Симон со вздохом опустился на солому рядом с Магдаленой и оглядел сумеречный зал. За тяжелым столом в центре сидел Натан с несколькими нищими и потягивал пиво из кружки. Он посматривал на них краем глаза, но подходить, похоже, не собирался.
– Так, что мы вообще знаем? – Магдалена пожевала соломинку. – Убиты цирюльник Андреас Гофман и его жена, то есть моя тетя. Они принадлежали к этим свободным, которые боролись против власти патрициев, и за главного у них здешний портовый управляющий. Гофман – его правая рука, и, когда это выясняется, его убирают. Таким образом патриции решили нагнать страху на остальных бунтарей.
– Твой отец стал козлом отпущения, – добавил Симон. – Получает поддельное письмо от якобы больной сестры, приезжает в Регенсбург, и здесь его ловят на месте преступления, чтобы никто не заподозрил советников. Хорошо, пусть так. Но в подвале у Гофмана находится секретная лаборатория. Кто-то ее разыскивает, а именно незнакомец с рапирой, и нанял его не кто иной, как казначей Регенсбурга.
Магдалена кивнула.
– Паулюс Меммингер. К нему все ниточки тянутся. Он пока единственный, от кого можно узнать что-нибудь стоящее.

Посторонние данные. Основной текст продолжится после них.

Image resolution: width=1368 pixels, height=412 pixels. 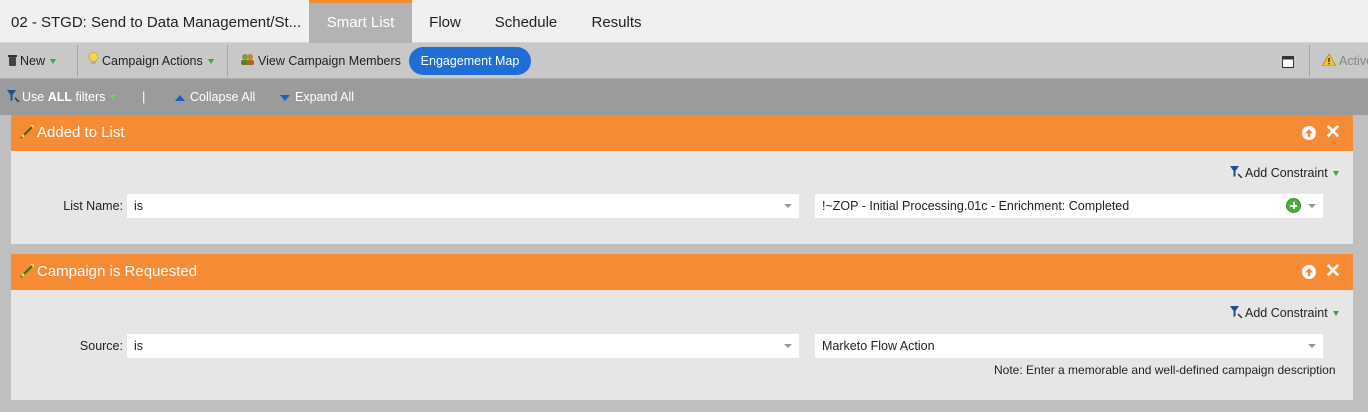 I want to click on collapse-icon, so click(x=180, y=98).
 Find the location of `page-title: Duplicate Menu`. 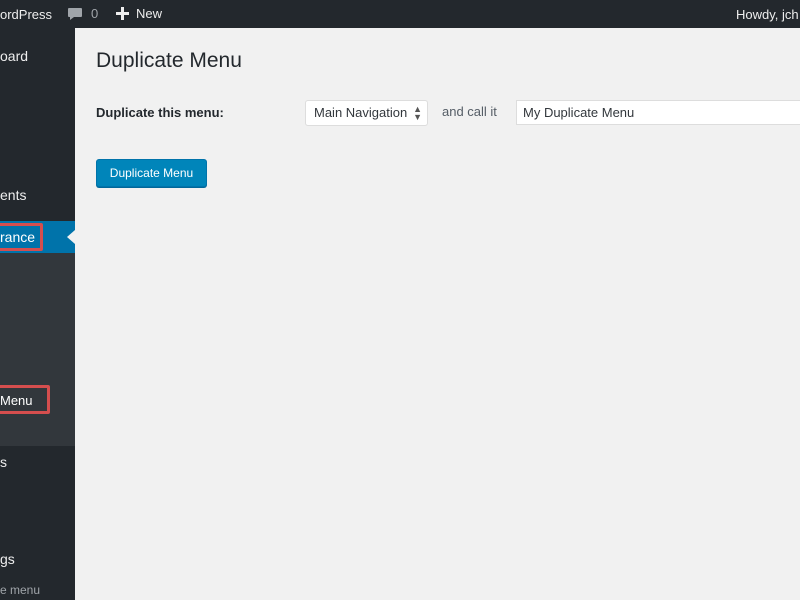

page-title: Duplicate Menu is located at coordinates (169, 60).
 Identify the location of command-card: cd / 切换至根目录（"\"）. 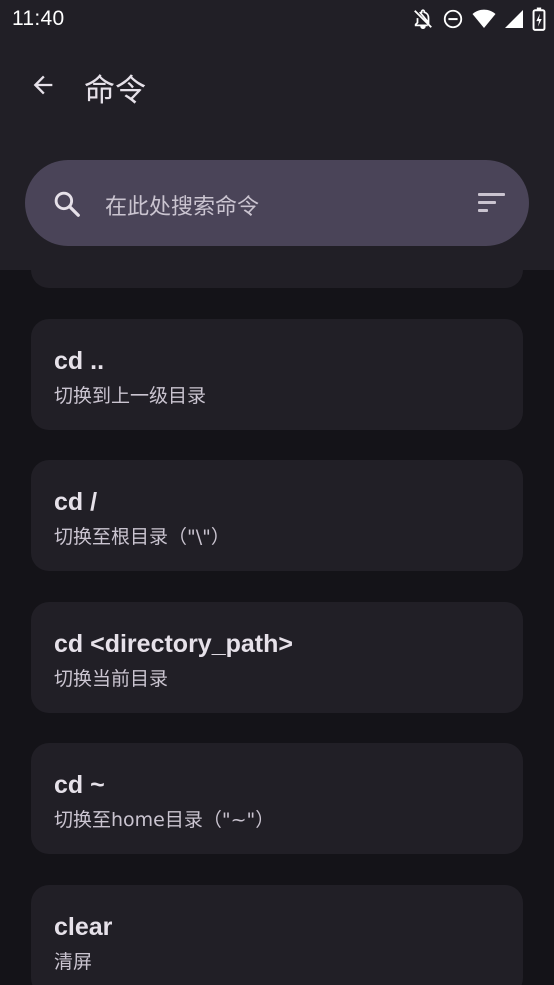
(277, 516).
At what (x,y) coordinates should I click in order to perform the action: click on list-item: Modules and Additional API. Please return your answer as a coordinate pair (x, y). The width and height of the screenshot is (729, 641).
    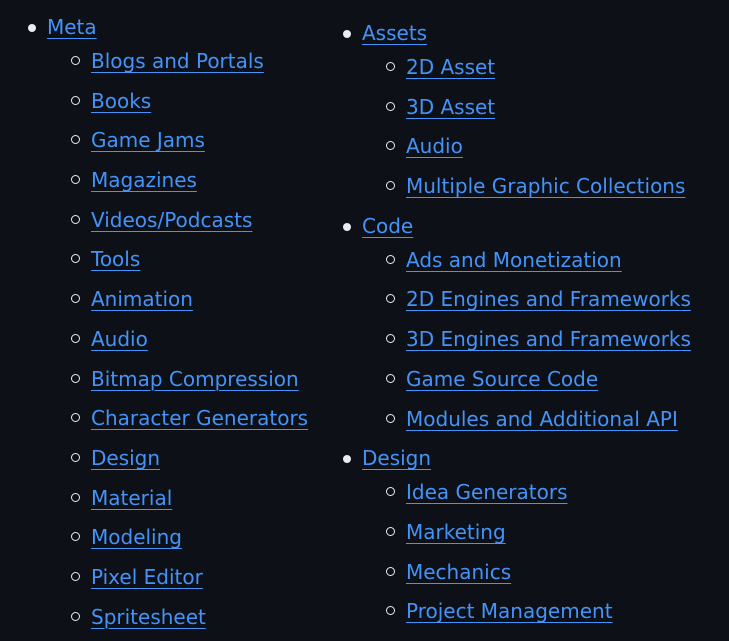
    Looking at the image, I should click on (526, 419).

– И как ты хочешь это сделать? – спросил Симон. – Шпионить за ним круглые сутки? Он же один из самых могущественных господ Регенсбурга! Тебе целая армия понадобится.
– Ты забыл, что такая у нас уже есть, – Магдалена усмехнулась и кивнула в сторону нищих; Натан поднял кружку и задорно им подмигнул. – Они только и ждут, чтобы кто-нибудь бросил их в бой.
Домой, к любимой семье Филипп Тойбер плелся как на собственную казнь. Ему все утро пришлось пытать Куизля, а вечером допрос собирались продолжить. Он чувствовал себя постаревшим на целые годы, и даже мысль о горячем обеде, который дожидался на столе, не могла поднять настроения.
Дом палача Тойбера располагался на тесной улочке в бедном квартале за Старым хлебным рынком. Вдоль размытых дорог тянулись домишки с косыми крышами, и опрятный, свежевыкрашенный дом казался среди теснившихся по соседству лачуг слишком уж неуместным. В ухоженном саду позади него благоухали розы и лаванды, а в недавно выстроенном сарае стояла повозка и мычали коровы. Тойбер был человеком небедным, палачи в свободных городах вроде Регенсбурга зарабатывали довольно много. Кроме того, люди почти каждый день приходили к нему за каким-нибудь лекарством или талисманом; были среди них и зажиточные горожане, которые пробирались по зловонным переулкам, замотав лица.